The OPNSense have a VIP 10.99.224.10 and the DSL router has 10.99.224.1

I set up the following Shaper configuration:



When looking at the status I can see that the rules match no traffic to the Schedulers:

Code Select Expand

Limiters:
10000:  35.000 Mbit/s    0 ms burst 0
q75536  50 sl. 0 flows (1 buckets) sched 10000 weight 0 lmax 0 pri 0 droptail
sched 75536 type FIFO flags 0x0 0 buckets 1 active
BKT Prot ___Source IP/port____ ____Dest.

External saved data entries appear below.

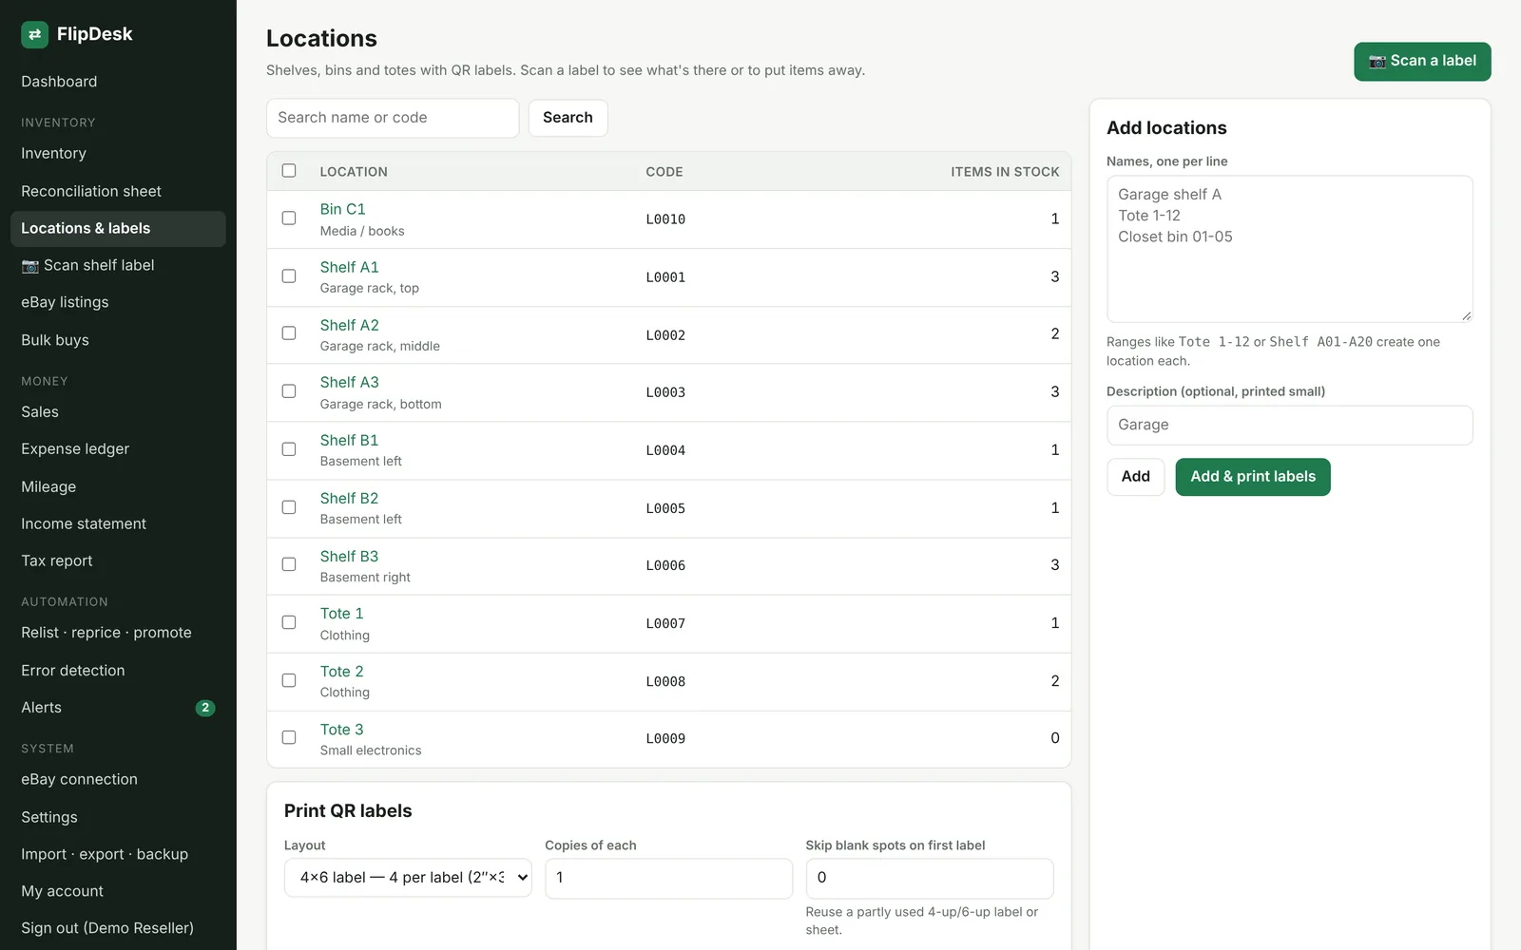1521x950 pixels.
Task: Select all locations with header checkbox
Action: click(x=289, y=171)
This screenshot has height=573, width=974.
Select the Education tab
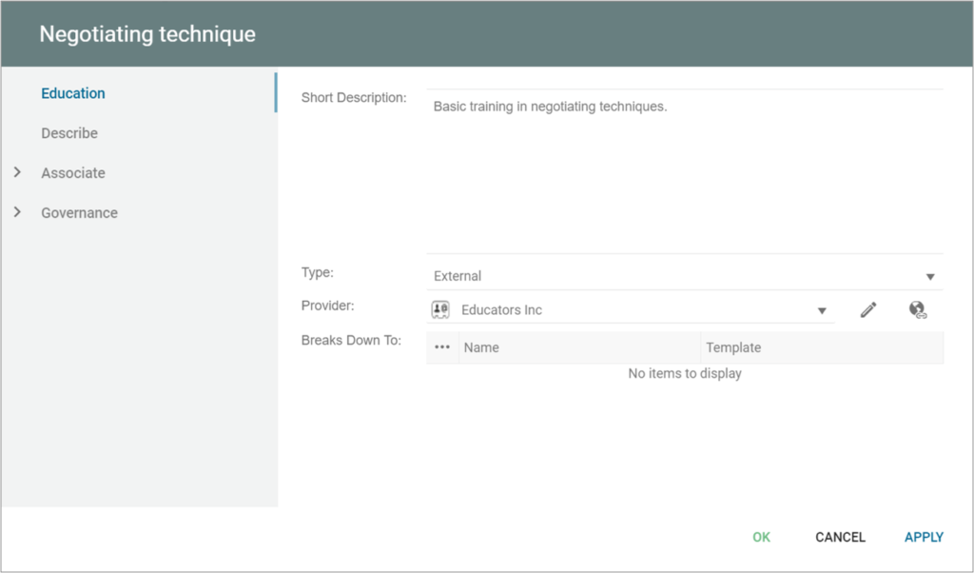(x=73, y=93)
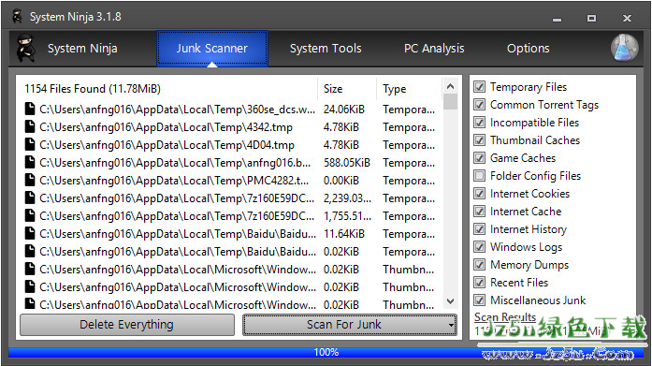Click file icon beside 4D04.tmp entry
The height and width of the screenshot is (366, 652).
(x=30, y=145)
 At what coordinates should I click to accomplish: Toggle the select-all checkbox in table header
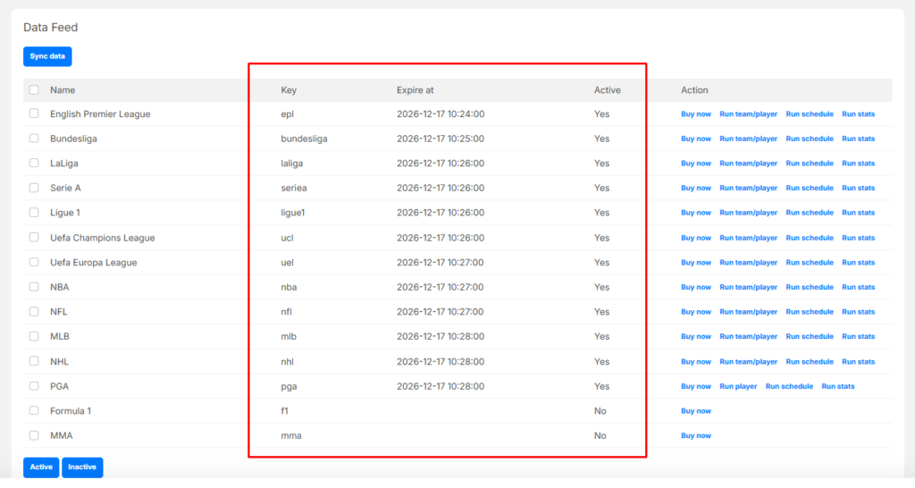click(x=34, y=90)
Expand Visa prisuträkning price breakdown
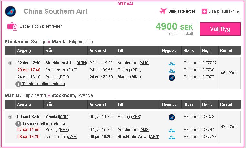Screen dimensions: 246x148 (224, 11)
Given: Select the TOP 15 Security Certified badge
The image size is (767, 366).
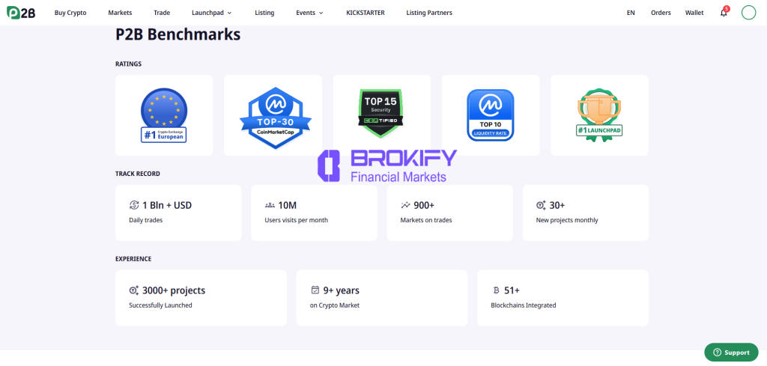Looking at the screenshot, I should (381, 115).
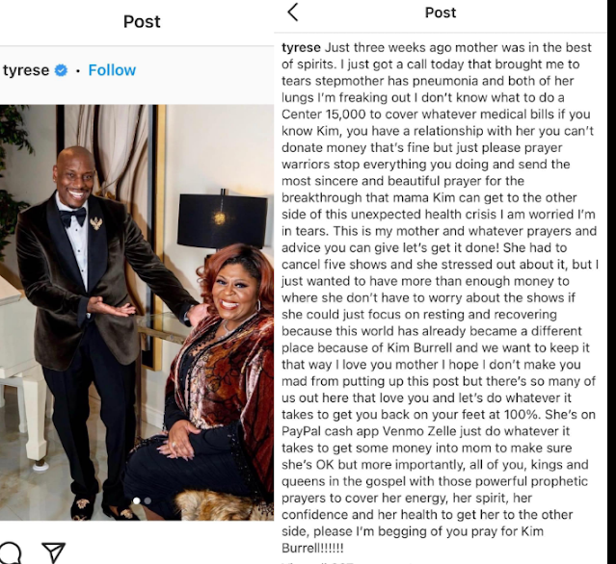The height and width of the screenshot is (564, 616).
Task: Click the Post title above the photo
Action: [142, 21]
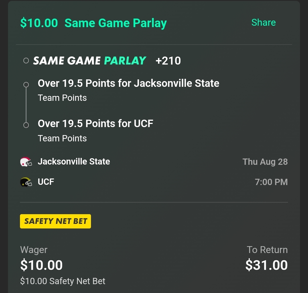Click the $10.00 Safety Net Bet note
Screen dimensions: 308x293
pos(63,281)

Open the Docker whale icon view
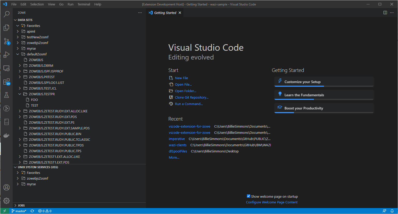pos(6,135)
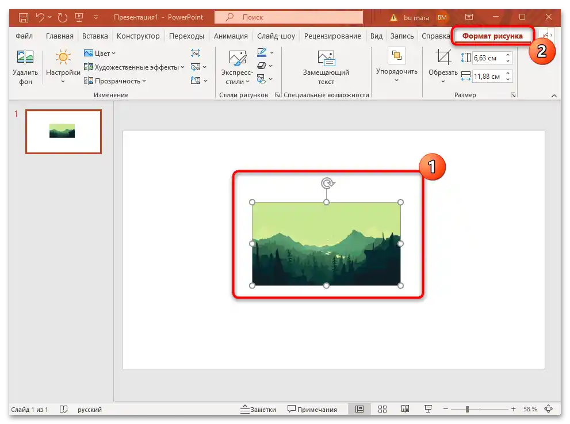Toggle the Заметки notes pane
This screenshot has width=570, height=424.
258,409
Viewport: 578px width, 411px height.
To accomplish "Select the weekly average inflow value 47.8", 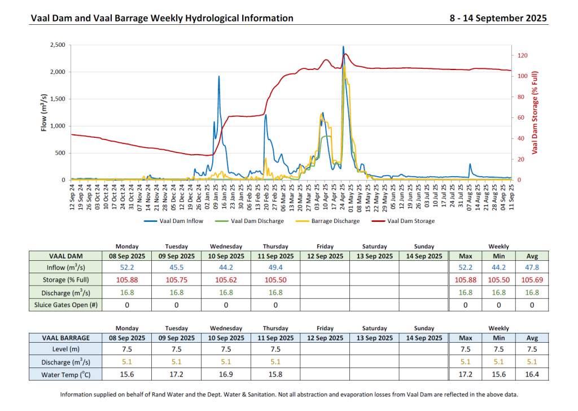I will point(532,268).
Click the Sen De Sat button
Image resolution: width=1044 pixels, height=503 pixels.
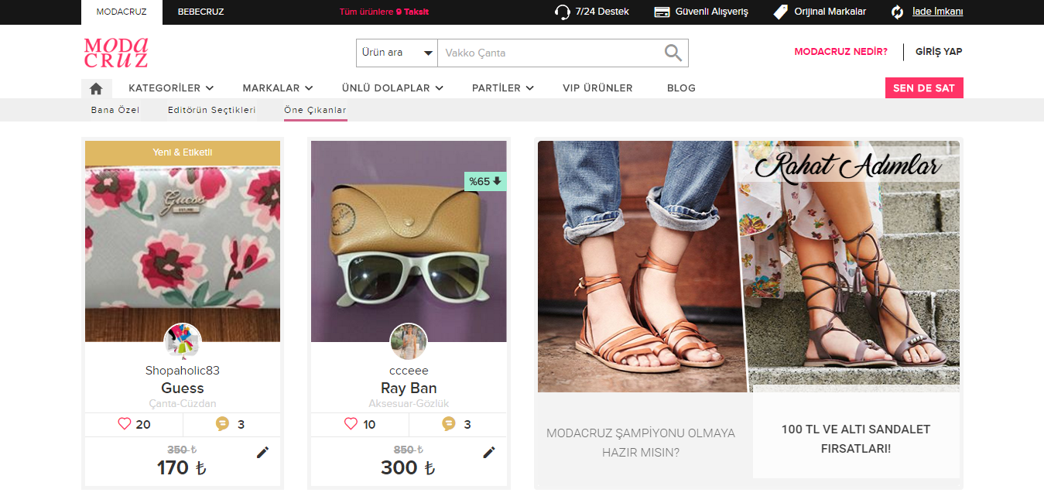[x=923, y=88]
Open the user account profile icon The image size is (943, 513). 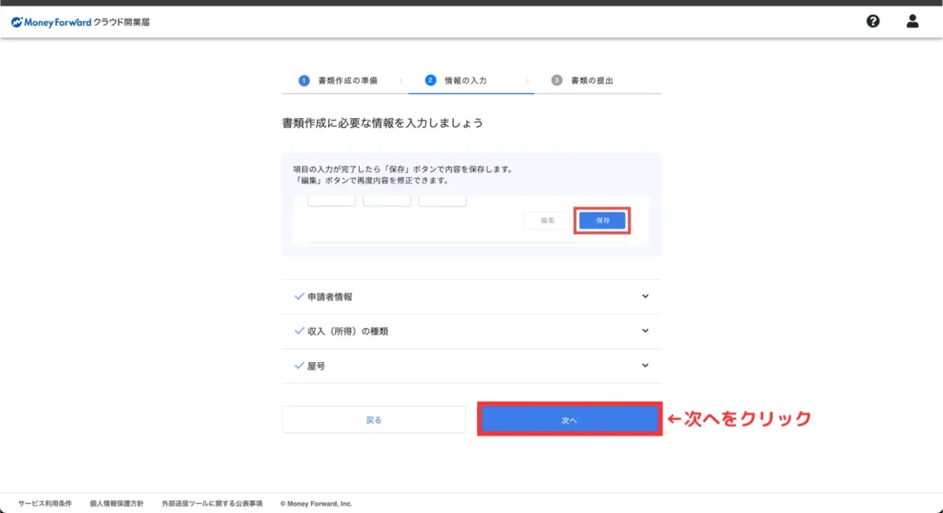(x=913, y=21)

IP/port____ Tot_pkt/bytes Pkt/Byte Drp
  0 ip           0.0.0.0/0             0.0.0.0/0     12498 18565328 32 46555 274
10001:   9.000 Mbit/s    0 ms burst 0
q75537  50 sl. 0 flows (1 buckets) sched 10001 weight 0 lmax 0 pri 0 droptail
sched 75537 type FIFO flags 0x0 0 buckets 1 active
  0 ip           0.0.0.0/0             0.0.0.0/0       68     2871  0    0   0


Schedulers:
10000:  35.000 Mbit/s    0 ms burst 0
q75536  50 sl. 0 flows (1 buckets) sched 10000 weight 0 lmax 0 pri 0 droptail
sched 10000 type FQ_CODEL flags 0x0 0 buckets 0 active
FQ_CODEL target 5ms interval 100ms quantum 300 limit 1000 flows 1024 ECN
10001:   9.000 Mbit/s    0 ms burst 0
q75537  50 sl. 0 flows (1 buckets) sched 10001 weight 0 lmax 0 pri 0 droptail
sched 10001 type FQ_CODEL flags 0x0 0 buckets 0 active
FQ_CODEL target 5ms interval 100ms quantum 300 limit 600 flows 1024 NoECN

The rules are set like this (direction in respectively for down):


As I am doing NAT masquerading to 10.99.224.10 for everything I treid setting the rules to match both direction and instead set source (respectively destination for the other direction) to the VIP 10.99.224.10 but then neither Limiter nor Scheduler showed any traffic, which I understand as that my rules are correct but they are not matching correctly for Schedulers.

[mimugmail]

The status mostly only shows 0.0.0.0/0 esp. for outbound it sometimes shows nothing, but it works in general.
Have you verified with a speedtest if your setup works for you?

[ruffy91]

Yes, the limiter works but I still get  lot of bufferbloat.
I sometime even have timeouts pinging 8.8.8.8 while doing the speedtest and the ping rises > 100ms over idle.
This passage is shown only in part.